FluidBufNMF.processBlocking(s,~drums,bases:~bases,activations:~activations,components:2,action:{"done".postln;});

(
{
	var activation = PlayBuf.ar(2,~activations,BufRateScale.ir(~activations),doneAction:2);
	var sig = LFTri.ar([300,400],0,0.2) * activation;
	sig;.
}.play;
)

// note that the samplerate of the ~activations buffer is not a usual one...
~activations.sampleRate

(
{
	var activation = PlayBuf.ar(2,~activations,BufRateScale.ir(~activations),doneAction:2);
	var sig = WhiteNoise.ar(1);
	sig = FluidNMFFilter.ar(sig,~bases,2) * activation;
	sig.sum!2;
}.play;
)

tedmoore · July 24, 2023, 3:03pm

Hello @mjsyts,

My first thought is that 50 is probably too high of a number to get useful results. The number components should be thought of as distinct sound object components that exist in spectrum and time in the buffer. My guess is that the VoiceQC file doesn’t actually have 50 distinct spectral-temporal objects to decompose, so the algorithm will end up splitting them in ways that may seem arbitrary or confusing to a human listener.

Additionally, because of the fact that we’re doing the decomposition on a matrix of FFT magnitudes, 50 is maybe too high of a number regardless. (if there are 513 bins, that would suggest an average of ~51 bins per component–this is not really how it is working, but you kind of get the idea that I’m trying to suggest here?)

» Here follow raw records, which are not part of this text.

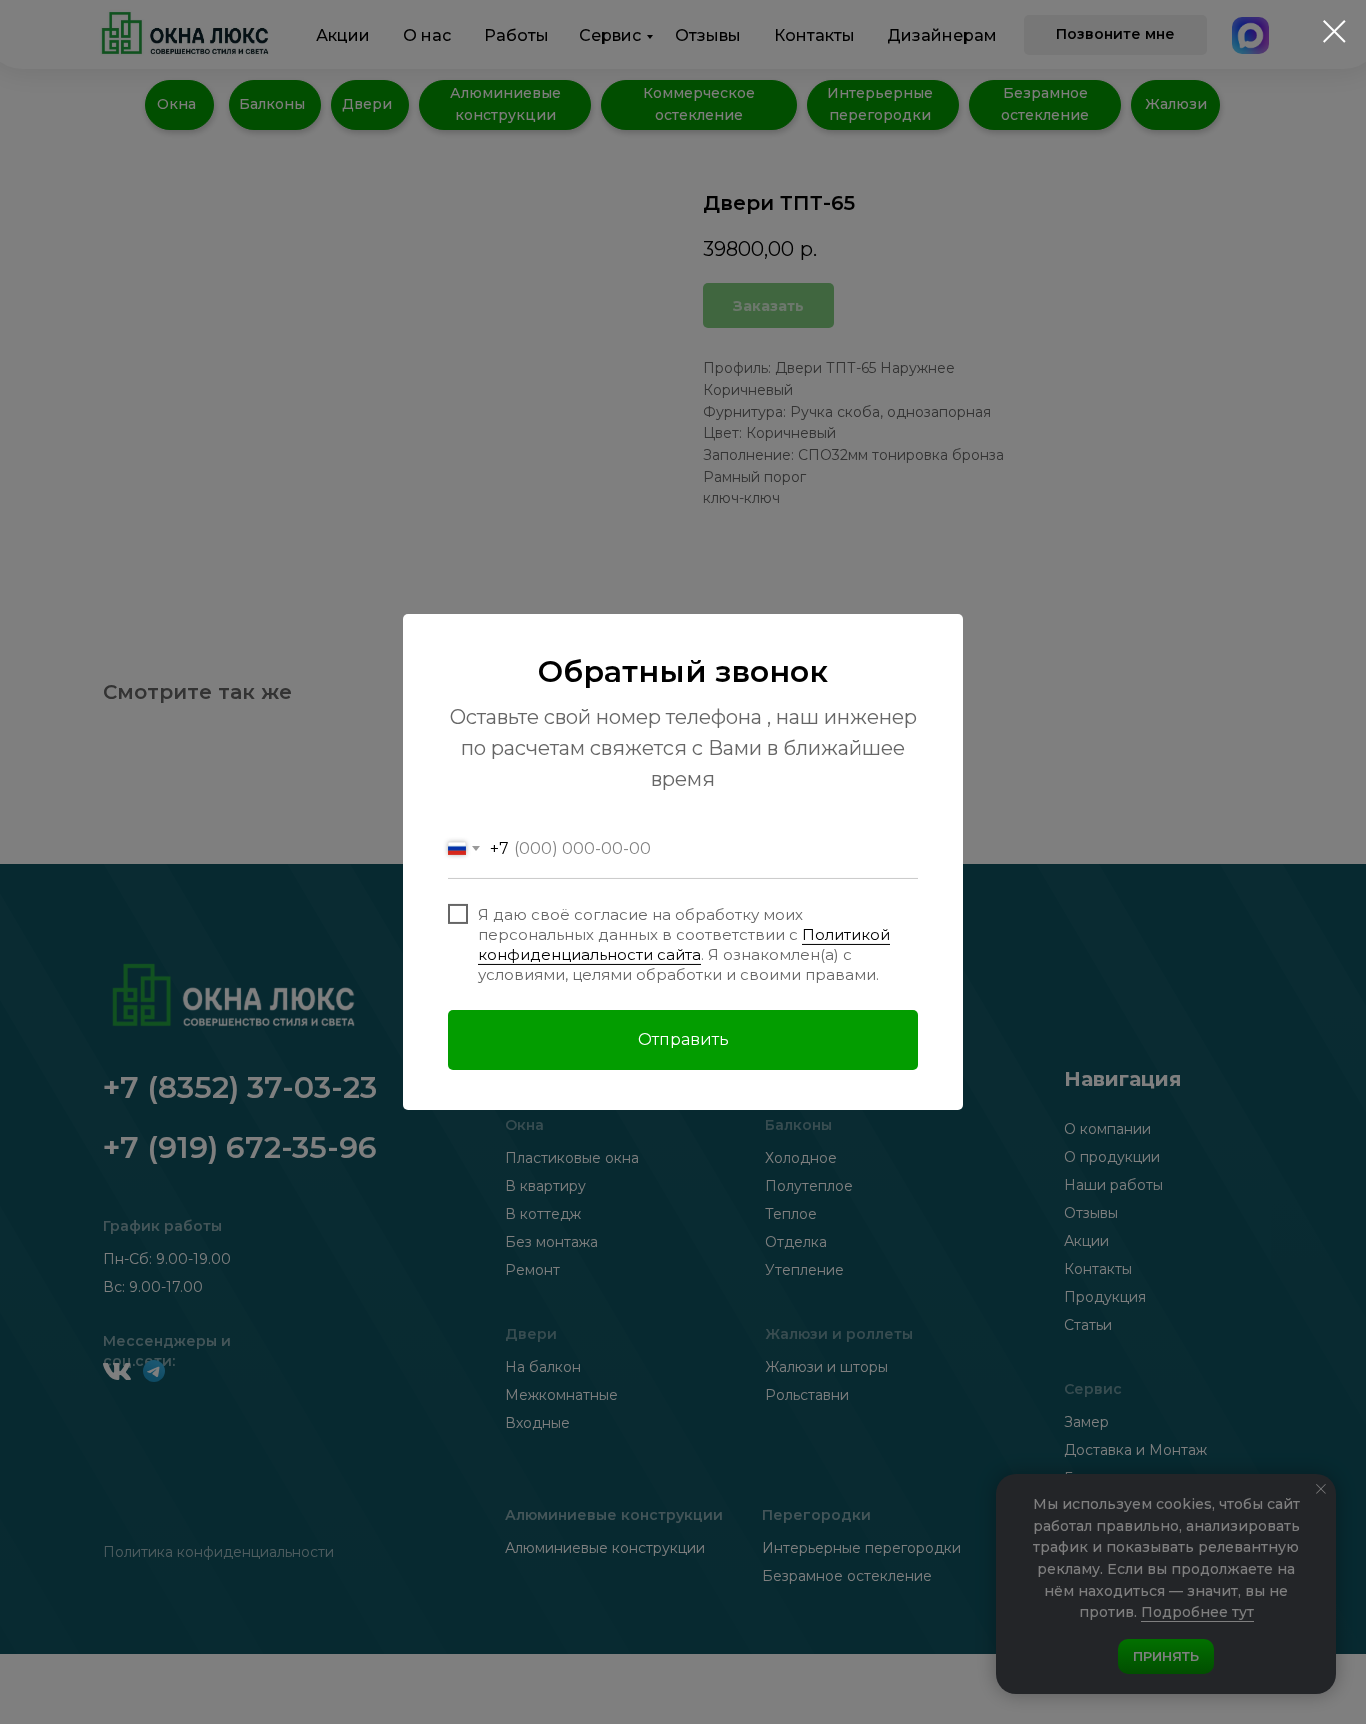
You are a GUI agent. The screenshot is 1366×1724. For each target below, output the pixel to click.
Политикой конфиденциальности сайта (684, 944)
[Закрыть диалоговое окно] (1334, 31)
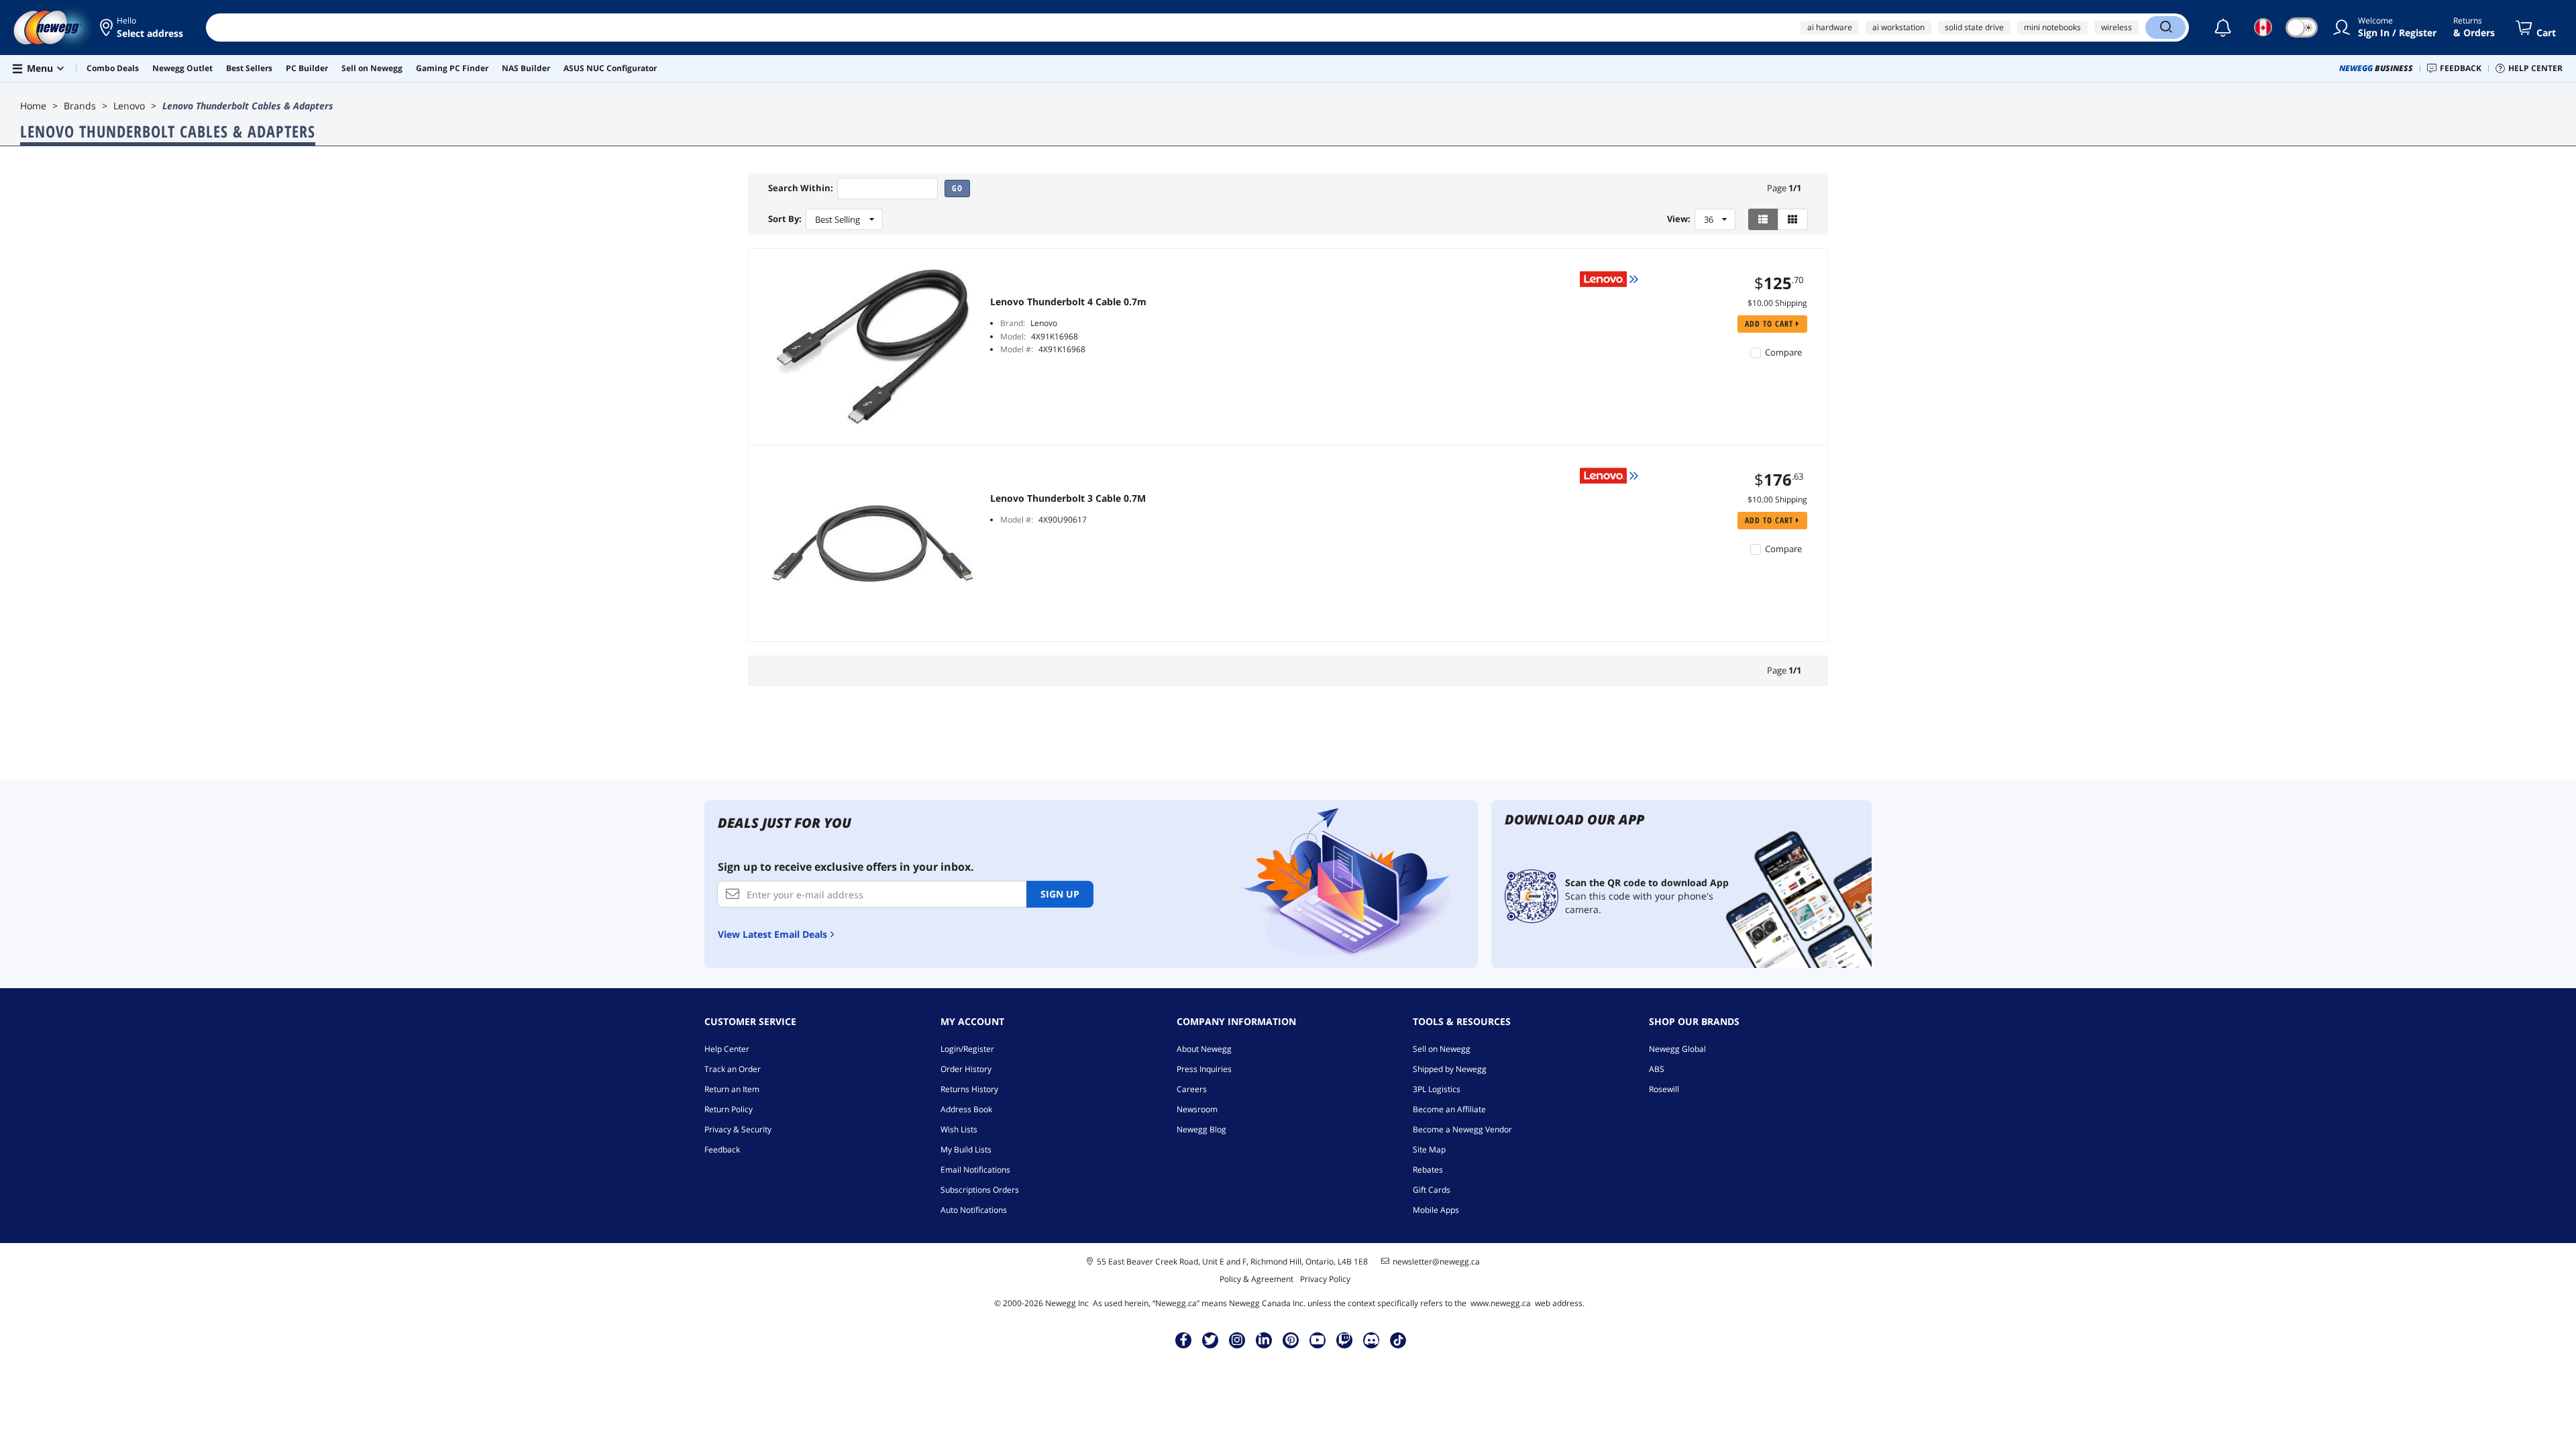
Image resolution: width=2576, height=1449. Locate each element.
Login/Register (967, 1049)
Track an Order (732, 1069)
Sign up (1059, 894)
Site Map (1429, 1149)
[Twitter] (1210, 1340)
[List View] (1763, 219)
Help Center (726, 1049)
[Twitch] (1344, 1340)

Also, I wonder if you’re thinking about the number of components as being analogous to the number of filters in a vocoder? This analogy doesn’t work out because asking for 50 components will return 50 complete spectral filters (full freq range), rather than a vocoder consisting of 50 bands or something like that.

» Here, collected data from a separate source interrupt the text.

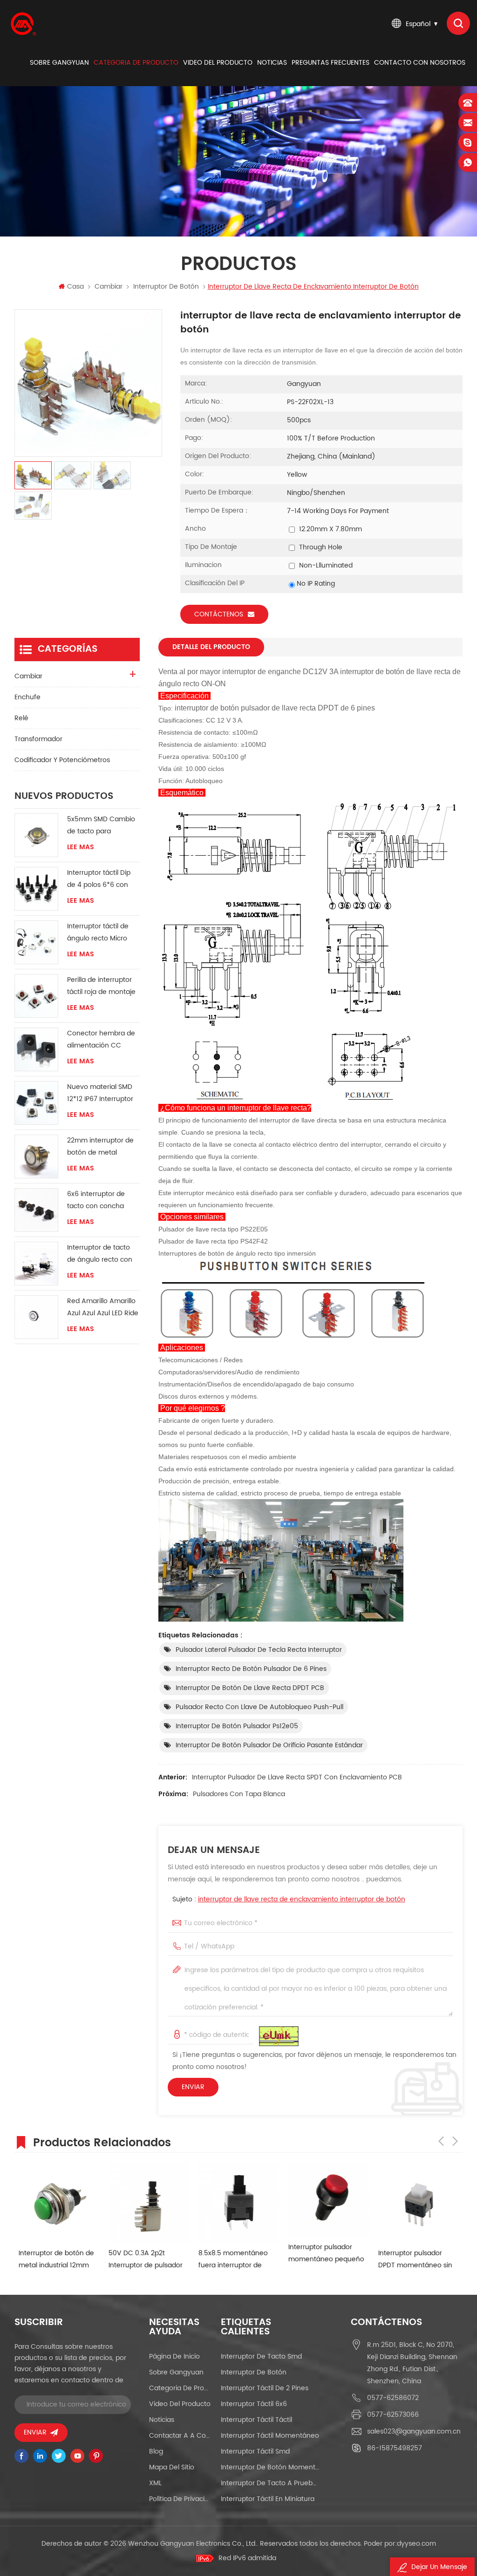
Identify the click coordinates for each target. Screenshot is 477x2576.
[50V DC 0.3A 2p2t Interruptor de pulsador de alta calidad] (144, 2202)
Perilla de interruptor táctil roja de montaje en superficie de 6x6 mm (101, 986)
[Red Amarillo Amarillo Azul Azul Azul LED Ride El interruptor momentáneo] (36, 1317)
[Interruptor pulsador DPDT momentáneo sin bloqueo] (414, 2202)
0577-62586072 (393, 2398)
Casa (75, 286)
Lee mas (80, 847)
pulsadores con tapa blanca (239, 1794)
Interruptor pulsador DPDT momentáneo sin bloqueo (411, 2260)
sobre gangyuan (176, 2372)
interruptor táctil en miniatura (267, 2499)
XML (155, 2483)
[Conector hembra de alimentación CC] (36, 1049)
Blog (156, 2451)
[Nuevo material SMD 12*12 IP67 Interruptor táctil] (36, 1103)
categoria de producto (136, 62)
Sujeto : (288, 1899)
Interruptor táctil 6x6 (254, 2404)
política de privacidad (180, 2499)
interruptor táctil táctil (256, 2419)
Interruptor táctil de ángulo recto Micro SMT (98, 933)
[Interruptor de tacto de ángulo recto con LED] (36, 1263)
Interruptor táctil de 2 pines (264, 2388)
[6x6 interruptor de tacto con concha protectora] (36, 1210)
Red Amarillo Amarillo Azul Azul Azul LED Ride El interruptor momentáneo (102, 1307)
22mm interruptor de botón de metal (100, 1146)
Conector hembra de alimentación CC (101, 1039)
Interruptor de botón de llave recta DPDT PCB (250, 1688)
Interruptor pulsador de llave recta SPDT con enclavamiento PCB (297, 1777)
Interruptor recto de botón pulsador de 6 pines (251, 1668)
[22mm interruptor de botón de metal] (36, 1156)
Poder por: (400, 2543)
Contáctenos (218, 614)
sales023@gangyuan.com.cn (414, 2431)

For VoiceQC I might take a listen and see how many vowels + how many fricatives hear in there and try that as a number of components.

Let me know if this is helpful!

T

mjsyts · July 27, 2023, 6:21pm

Thanks Ted! I went back through the help file and made a new NMF by myself. It made a lot more sense then, plus your point about bins and components made a lot of sense. I was thinking of the components being horizontal as opposed to vertical, but I thought if I just added more of them, it would make a generalization about the relationships between each component but that doesn’t make sense.